Sussman, who was for 21 years executive director of the New York-based human rights organization Freedom House, maintains that the drive to seek and convey information is a fundamental human instinct, whose progress through history varies only with the nature and sophistication of the technology available with which to express it.
“Through all unrecorded and recorded history,” he writes, “humans have been striving for freedom. When the technology became accessible – smoke signals, drums, papyrus, skins, stone, script, movable type, printing presses, telegraph, radio, television, satellites, the Internet and always word of mouth – with each new format humans struggled to break the chains of silence and of censorship.”
Publication of the 228-page book coincides with the 25th anniversary of the World Press Freedom Committee, a coordinating group for 44 free press organizations on six continents. Based in Reston, Va., the WPFC works to monitor the deliberations of intergovernmental institutions as they relate to media freedom, to identify threats to freedom of the press and to mobilize united action against news restrictions.
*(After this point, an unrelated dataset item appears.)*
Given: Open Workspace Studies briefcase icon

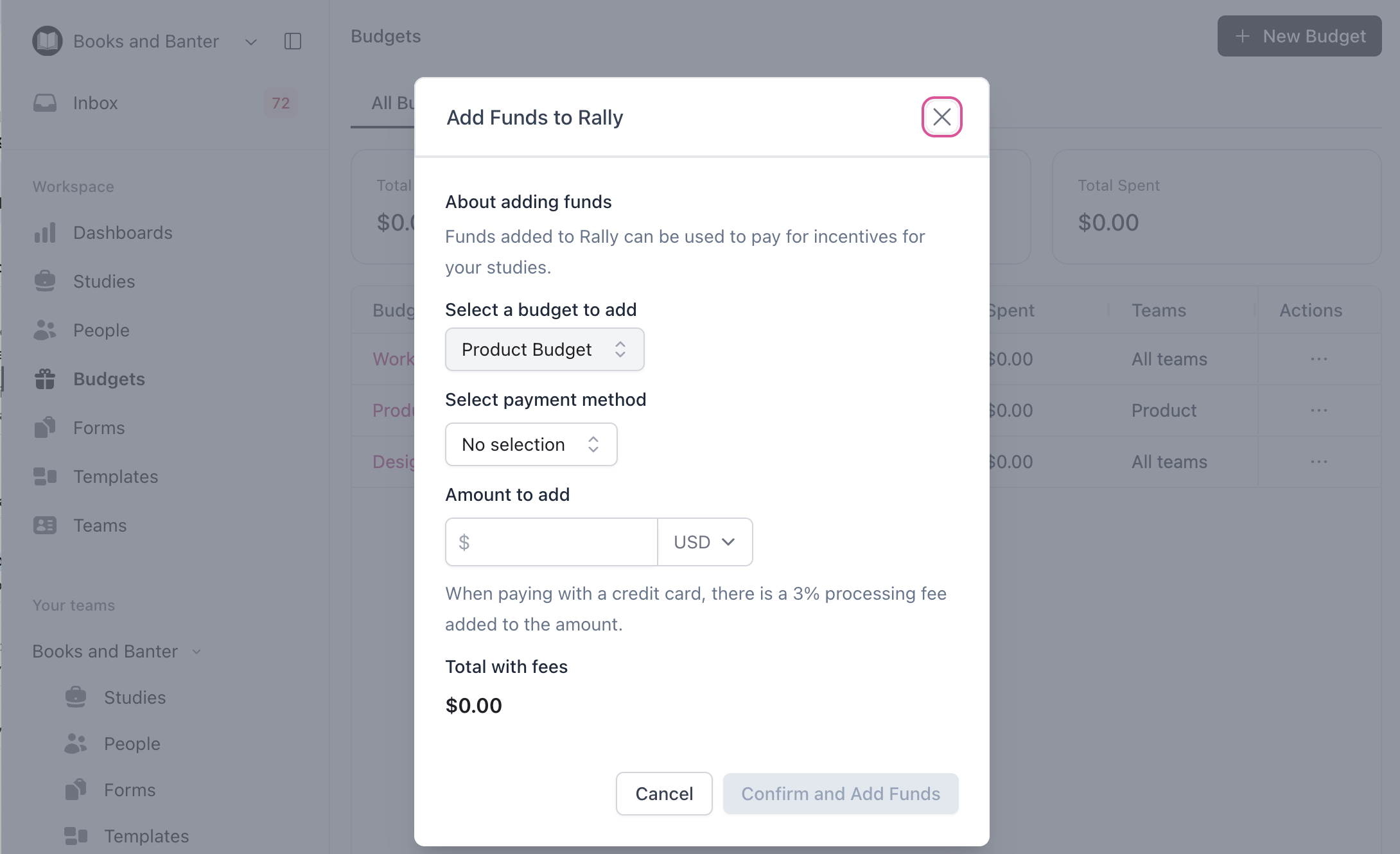Looking at the screenshot, I should [45, 281].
“We have sponsored Leonard Sussman’s analysis of the history of press freedom in an effort to help citizens everywhere – with or without a fully free press – to understand how this basic human right was fought for against colonial authority and even constitutional democratic government,” said WPFC Chairman James H. Ottaway, senior vice president of Dow Jones & Company.
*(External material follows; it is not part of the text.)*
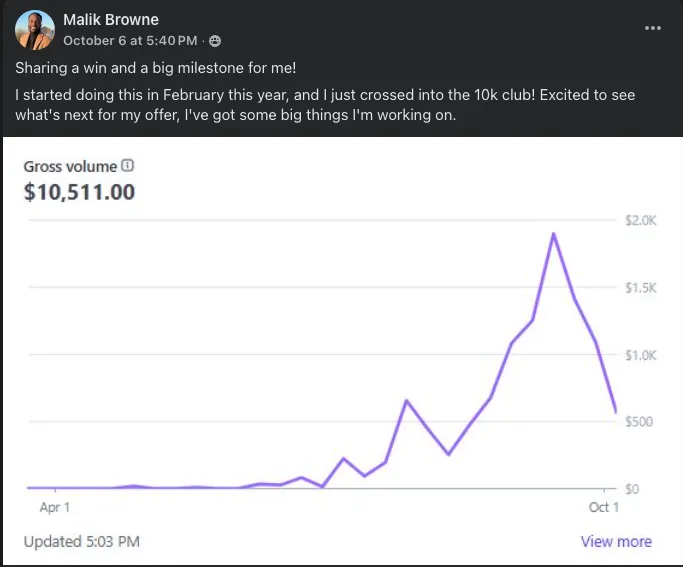Click the audience privacy icon beside the timestamp

(x=215, y=41)
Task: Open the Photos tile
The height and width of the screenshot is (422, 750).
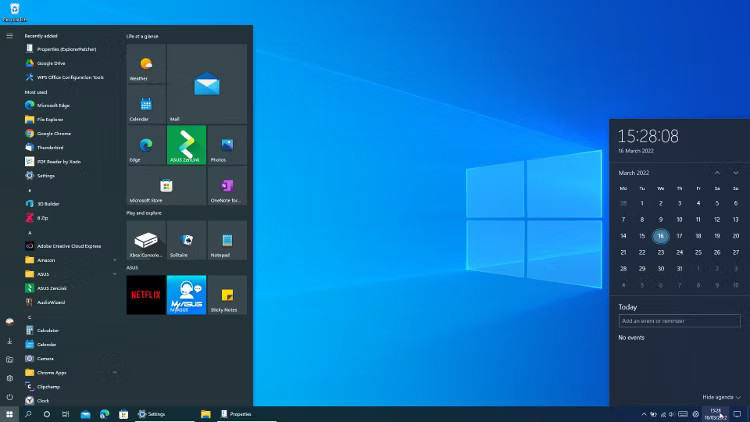Action: click(x=227, y=144)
Ottaway cautioned that although freedom of expression and of the press are acknowledged as universal and fundamental human rights, “they are not given to any society automatically, even when provided by constitutions…The human need for freedom of speech and freedom of the press must be fought for in every society and in every generation. We have a long way to go to make these freedoms a reality in every country of the world. The contest between freedom of expression and censorship will never end.”
Sussman, senior scholar in international communications at Freedom House, has coordinated an annual assessment of global press freedom for the past 24 years. The just-released 2001 Report indicates that only about 21% of the world’s people live in countries with a fully free press. The remaining percentage live in countries with only partial press freedom or with a press ranked “not free.”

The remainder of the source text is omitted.